Two test satellites were launched by the Japanese Aerospace Exploration Agency (JAXA) aboard a Ukrainian Dnepr rocket Aug. 24.

The rocket was carrying both the Optical Inter-orbit Communications Engineering Test Satellite (OICETS) and the Innovative Technology Demonstration Experiment Satellite (INDEX) when it took off from the Baikonur Cosmodrome in Kazakhstan.

The holding mechanism of the Laser Utilizing Communications Equipment on OICETS was released successfully Aug. 25, and JAXA reported that the satellite reached its intended orbit and is functioning normally, completing its scheduled critical phase. The satellite’s onboard equipment functions will be verified for approximately three months, until November.

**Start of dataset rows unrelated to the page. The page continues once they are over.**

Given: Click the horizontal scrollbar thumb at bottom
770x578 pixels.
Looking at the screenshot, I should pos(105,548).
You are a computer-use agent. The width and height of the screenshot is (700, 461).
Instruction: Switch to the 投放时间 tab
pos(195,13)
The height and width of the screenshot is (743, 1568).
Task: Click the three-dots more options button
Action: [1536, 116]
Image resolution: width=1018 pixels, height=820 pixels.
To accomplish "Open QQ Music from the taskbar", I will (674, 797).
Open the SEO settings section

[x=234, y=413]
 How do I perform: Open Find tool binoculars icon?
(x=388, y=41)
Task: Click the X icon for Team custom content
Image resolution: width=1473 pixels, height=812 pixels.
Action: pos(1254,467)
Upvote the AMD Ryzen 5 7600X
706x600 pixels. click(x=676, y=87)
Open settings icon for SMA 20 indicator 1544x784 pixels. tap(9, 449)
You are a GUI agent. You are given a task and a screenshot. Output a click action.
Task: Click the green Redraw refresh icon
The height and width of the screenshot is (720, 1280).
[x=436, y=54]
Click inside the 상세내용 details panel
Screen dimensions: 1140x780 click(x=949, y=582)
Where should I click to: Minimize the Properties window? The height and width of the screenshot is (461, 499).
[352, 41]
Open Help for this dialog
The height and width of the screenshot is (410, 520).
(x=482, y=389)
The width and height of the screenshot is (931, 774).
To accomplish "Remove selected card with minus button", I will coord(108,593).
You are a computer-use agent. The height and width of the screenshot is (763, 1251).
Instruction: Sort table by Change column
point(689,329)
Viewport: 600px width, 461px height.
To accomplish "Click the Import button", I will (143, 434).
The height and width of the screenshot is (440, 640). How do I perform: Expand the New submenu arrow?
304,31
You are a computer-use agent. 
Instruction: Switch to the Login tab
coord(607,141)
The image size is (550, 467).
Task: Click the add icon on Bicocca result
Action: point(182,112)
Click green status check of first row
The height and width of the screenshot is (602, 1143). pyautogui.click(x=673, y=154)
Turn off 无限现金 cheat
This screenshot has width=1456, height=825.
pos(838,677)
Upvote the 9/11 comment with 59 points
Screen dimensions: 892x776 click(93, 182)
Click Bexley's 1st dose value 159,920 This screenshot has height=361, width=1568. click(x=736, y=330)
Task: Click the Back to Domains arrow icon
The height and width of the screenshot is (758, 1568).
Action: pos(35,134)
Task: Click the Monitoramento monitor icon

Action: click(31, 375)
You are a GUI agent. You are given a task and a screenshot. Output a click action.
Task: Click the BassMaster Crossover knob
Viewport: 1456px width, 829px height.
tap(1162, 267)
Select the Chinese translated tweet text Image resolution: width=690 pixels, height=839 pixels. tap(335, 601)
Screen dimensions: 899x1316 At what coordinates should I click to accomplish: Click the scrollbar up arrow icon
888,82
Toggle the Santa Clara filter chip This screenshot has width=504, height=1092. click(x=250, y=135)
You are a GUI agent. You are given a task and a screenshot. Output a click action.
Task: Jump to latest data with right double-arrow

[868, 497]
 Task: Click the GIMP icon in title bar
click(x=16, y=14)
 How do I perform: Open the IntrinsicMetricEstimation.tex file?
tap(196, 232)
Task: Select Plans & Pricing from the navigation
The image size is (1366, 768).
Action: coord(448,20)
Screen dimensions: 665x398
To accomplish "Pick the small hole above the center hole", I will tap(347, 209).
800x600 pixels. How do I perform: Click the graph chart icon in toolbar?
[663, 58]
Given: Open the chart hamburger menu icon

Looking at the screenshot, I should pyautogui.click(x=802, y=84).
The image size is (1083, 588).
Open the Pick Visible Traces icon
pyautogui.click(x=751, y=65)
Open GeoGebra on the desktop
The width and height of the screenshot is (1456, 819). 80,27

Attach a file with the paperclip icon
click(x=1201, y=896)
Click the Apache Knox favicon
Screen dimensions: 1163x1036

OICETS, which JAXA has renamed Kirari following its custom of assigning new names to satellites once they are launched, is designed to test communication links between its orbit and the geostationary orbit location of the European Space Agency’s Artemis satellite.

The satellite had been scheduled to launch earlier, but Artemis was deposited in the wrong orbit during a July 2001 launch and did not reach the correct geostationary orbit until January 2003.

INDEX, now renamed Reimei, is intended to try out various new satellite technologies. The satellite has successfully completed its scheduled critical phase and its first sequence, JAXA officials said Aug. 25.

The vehicle from which the satellites were launched is a converted liquid-fueled SS-18 intercontinental ballistic missile, developed by the Soviet Union and marketed by Moscow-based Kosmotras. This was the fifth launch to use the converted missile design.